Kegiatan yang digelar oleh Forum Ukhuwah Islamiyah DIY
ini mengusung semangat silaturahmi dan ukhuwah Islamiyah, dengan penanggung
jawab saudara M. Akhid Subiyanto selaku Ketua Teras Dakwah/FUI DIY. Acara
diikuti oleh berbagai elemen masyarakat, mulai dari organisasi kepemudaan,
komunitas dakwah, santri, hingga aktivis kemanusiaan.
Turut hadir dalam kegiatan tersebut antara lain Wali Kota
Yogyakarta Hasto Wardoyo, para tokoh agama, unsur Forkopimtren, serta
perwakilan organisasi keislaman di wilayah DIY.
Rangkaian kegiatan diawali dengan menyanyikan Lagu
Kebangsaan Indonesia Raya, dilanjutkan pembukaan, ceramah dari sejumlah tokoh
dan dai, hingga penutup dan salat Dzuhur berjamaah. Dalam setiap sesi ceramah,
para narasumber menekankan perlunya menjaga ukhuwah, memperkuat keimanan, serta
peran generasi muda dalam membangun masyarakat yang harmonis dan berakhlak.

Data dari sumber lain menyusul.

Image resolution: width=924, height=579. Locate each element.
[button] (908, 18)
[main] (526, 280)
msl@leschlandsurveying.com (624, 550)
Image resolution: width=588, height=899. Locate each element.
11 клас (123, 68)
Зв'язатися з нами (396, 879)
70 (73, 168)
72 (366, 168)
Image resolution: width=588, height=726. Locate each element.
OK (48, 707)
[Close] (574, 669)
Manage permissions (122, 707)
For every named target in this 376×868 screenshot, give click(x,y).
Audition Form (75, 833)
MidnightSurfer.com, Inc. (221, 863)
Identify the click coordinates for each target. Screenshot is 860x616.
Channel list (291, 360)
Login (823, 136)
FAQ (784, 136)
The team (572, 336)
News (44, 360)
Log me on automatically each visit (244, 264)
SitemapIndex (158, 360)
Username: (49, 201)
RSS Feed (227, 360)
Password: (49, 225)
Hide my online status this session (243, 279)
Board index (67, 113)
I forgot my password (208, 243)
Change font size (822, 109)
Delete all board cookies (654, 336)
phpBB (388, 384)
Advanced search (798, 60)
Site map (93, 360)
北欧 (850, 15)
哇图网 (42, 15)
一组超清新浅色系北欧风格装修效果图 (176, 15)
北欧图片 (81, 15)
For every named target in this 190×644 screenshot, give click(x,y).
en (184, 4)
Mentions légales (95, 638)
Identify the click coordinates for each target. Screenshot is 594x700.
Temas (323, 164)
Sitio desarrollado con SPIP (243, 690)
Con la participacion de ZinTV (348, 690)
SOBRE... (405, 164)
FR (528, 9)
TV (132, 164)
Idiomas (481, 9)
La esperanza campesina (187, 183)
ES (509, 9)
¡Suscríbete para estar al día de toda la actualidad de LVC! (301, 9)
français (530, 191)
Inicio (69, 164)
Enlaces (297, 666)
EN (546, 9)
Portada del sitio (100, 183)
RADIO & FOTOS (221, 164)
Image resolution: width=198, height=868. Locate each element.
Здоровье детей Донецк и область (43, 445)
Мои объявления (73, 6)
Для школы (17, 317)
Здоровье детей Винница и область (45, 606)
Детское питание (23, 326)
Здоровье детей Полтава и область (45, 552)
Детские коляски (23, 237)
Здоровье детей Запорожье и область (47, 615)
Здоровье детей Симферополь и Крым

Dalam sambutannya, Wali Kota Yogyakarta menegaskan bahwa
Kota Yogyakarta tidak memiliki sumber daya alam yang melimpah. Sebaliknya,
lebih dari 95 persen kekuatan kota ini bertumpu pada kualitas SDM. Oleh karena
itu, kemajuan kota sangat ditentukan oleh kreativitas, moral, mental, dan
akhlak masyarakatnya.
“Kalau sumber daya manusianya kreatif, bermoral, dan
berakhlak baik, insya Allah kita bisa maju. Tapi kalau tidak, akan sulit untuk
berkembang,” ujarnya.
Ia mengingatkan bahwa para leluhur telah memberikan pesan
penting melalui semangat “bangunlah jiwanya, bangunlah badannya”. Menurutnya,
pembangunan tidak cukup hanya berfokus pada aspek fisik, tetapi harus dimulai
dari pembentukan jiwa dan karakter.
Hasto juga memaparkan capaian pemerintah dalam menurunkan
angka stunting. Ia menyebut, angka stunting nasional yang sebelumnya berada di
kisaran 28 persen kini turun menjadi sekitar 16 persen, sementara di Kota
Yogyakarta telah mencapai 8 persen. Namun demikian, ia mengingatkan adanya
tantangan lain yang tidak kalah serius, yakni peningkatan gangguan mental
emosional.
“Sekarang ini, stunting turun, tapi gangguan mental
meningkat. Angkanya naik dari 6,1 persen menjadi 9,8 persen. Ini harus menjadi
perhatian serius,” tegasnya.
Ia menjelaskan berbagai bentuk gangguan mental yang kerap
muncul di masyarakat, seperti sikap sombong, tidak mau menerima pendapat orang
lain, hingga fenomena “I know syndrome” atau merasa paling tahu. Bahkan, ia
menyebut kondisi tersebut dapat berkembang menjadi perilaku toksik yang
menghambat terciptanya lingkungan sosial yang sehat.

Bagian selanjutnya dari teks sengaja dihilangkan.